READING TEXT
Rachel Dolezal, the white Washington civil rights activist at the center of an ethics probe for pretending to be black, announced on Monday that she's stepping down as president of the NAACP's Spokane chapter. One local pastor, who once served on an all-black panel with Dolezal, also described the controversy as "puzzling."
In a heartfelt and lengthy post on the organization's Facebook page, Dolezal, 37, announced her resignation before naming Vice President Naima Quarles-Burnley as her successor.
"In the eye of this current storm, I can see that a separation of family and organizational outcomes is in the best interest of the NAACP," she wrote, while insisting "this is not me quitting; this is a continuum."
The Howard University graduate and part-time Africana studies professor at Eastern Washington University, made headlines last week when her estranged parents outed her as being white after she had spent nearly a decade disguising herself as black.
"It wasn't even a question — that question was never raised whether she was white or black," New Hope Baptist Church's senior pastor Happy Watkins (pictured above) told The Christian Post on Friday. "I've been on panels with her and she had said that she was African-American, she was native American and something else."
Watkins confirmed that while Dolezal is not a member of his church in Spokane, she has visited in the past based on her work with the NAACP. He last served alongside her and members of the black community on what he thought was an all-black panel to discuss drug and alcohol rehabilitation, and he described the revelation that she's actually white as "puzzling."
"It was just a panel trying to motivate people in this alcohol-drug rehab. And all the people in the rehab were mostly white and they were just trying to get an understanding of what it is about how blacks handle racism and how they handle drug and alcohol rehab — that's what it was," he explained. "We didn't think about [her race] until it was her mother and father who said that she's not black. ... It was puzzling."
The city of Spokane confirmed with CP on Friday that Dolezal, who is of Czech, Swedish and German ancestry with "faint traces" of Native American blood, allegedly misrepresented herself by identifying herself as African-American in an application for the position of chairwoman of the city's Office of Police Ombudsman Commission, a volunteer job she secured.
Dolezal expressed her disappointment in the media's reaction to what she described as an "unexpected firestorm" because she believes there are more pressing issues affecting Americans, such as police brutality, that are more deserving of media attention.

WORK ITEM A
Retype the passage of the Dolezal article starting with "The city of" and going on through "of media attention.".
WORK ITEM B
In the Dolezal article, whom did Dolezal name as her successor at the Spokane chapter?
The items that follow have no connection to the Dolezal article.

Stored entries
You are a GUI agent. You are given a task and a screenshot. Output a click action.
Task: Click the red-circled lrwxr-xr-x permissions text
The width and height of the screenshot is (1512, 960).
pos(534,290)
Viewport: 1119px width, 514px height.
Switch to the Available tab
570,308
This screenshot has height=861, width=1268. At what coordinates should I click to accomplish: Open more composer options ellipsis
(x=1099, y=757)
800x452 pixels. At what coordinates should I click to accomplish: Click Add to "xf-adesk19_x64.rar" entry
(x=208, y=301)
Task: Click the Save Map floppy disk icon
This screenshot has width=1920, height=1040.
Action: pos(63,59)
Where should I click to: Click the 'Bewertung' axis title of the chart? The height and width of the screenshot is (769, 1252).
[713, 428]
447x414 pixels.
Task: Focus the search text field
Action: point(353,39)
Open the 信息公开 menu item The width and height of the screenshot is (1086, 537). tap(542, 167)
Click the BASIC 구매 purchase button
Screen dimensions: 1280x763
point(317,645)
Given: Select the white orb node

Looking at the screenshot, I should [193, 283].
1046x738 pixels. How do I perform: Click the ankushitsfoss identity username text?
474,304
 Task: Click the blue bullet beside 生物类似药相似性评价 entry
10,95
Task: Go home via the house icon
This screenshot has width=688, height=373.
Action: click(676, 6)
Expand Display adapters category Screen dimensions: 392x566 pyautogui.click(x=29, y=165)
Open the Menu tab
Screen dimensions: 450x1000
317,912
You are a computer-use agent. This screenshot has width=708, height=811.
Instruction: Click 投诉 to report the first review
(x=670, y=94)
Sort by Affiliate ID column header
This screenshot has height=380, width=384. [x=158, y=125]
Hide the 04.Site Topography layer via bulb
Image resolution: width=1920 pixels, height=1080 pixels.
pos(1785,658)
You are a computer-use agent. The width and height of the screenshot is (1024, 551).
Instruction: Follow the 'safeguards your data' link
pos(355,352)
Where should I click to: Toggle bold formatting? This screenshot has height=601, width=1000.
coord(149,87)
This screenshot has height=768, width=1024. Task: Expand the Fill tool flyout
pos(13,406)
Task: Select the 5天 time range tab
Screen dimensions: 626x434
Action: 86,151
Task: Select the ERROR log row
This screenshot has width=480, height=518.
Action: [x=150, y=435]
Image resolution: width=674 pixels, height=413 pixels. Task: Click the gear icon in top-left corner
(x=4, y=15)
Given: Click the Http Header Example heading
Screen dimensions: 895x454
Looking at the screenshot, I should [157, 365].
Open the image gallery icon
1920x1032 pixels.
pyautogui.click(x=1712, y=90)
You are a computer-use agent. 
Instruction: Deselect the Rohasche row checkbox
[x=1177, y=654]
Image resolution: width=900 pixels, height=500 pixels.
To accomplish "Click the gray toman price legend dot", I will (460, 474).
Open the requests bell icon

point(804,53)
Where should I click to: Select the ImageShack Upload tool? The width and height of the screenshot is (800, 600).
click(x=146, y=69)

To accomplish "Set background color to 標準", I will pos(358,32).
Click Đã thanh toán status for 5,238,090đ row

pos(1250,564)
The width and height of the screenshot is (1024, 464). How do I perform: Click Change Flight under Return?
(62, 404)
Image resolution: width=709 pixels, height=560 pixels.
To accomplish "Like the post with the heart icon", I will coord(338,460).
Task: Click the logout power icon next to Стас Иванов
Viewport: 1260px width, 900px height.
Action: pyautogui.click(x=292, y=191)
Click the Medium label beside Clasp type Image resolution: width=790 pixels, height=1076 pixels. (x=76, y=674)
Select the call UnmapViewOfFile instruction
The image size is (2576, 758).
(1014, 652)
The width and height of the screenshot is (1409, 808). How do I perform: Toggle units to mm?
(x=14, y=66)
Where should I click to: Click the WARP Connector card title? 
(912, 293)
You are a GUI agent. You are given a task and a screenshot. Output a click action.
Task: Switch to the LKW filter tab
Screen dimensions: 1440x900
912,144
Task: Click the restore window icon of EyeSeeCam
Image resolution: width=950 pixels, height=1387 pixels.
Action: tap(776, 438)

ANSWER SECTION A
The city of Spokane confirmed with CP on Friday that Dolezal, who is of Czech, Swedish and German ancestry with "faint traces" of Native American blood, allegedly misrepresented herself by identifying herself as African-American in an application for the position of chairwoman of the city's Office of Police Ombudsman Commission, a volunteer job she secured.
Dolezal expressed her disappointment in the media's reaction to what she described as an "unexpected firestorm" because she believes there are more pressing issues affecting Americans, such as police brutality, that are more deserving of media attention.

ANSWER SECTION B
Vice President Naima Quarles-Burnley.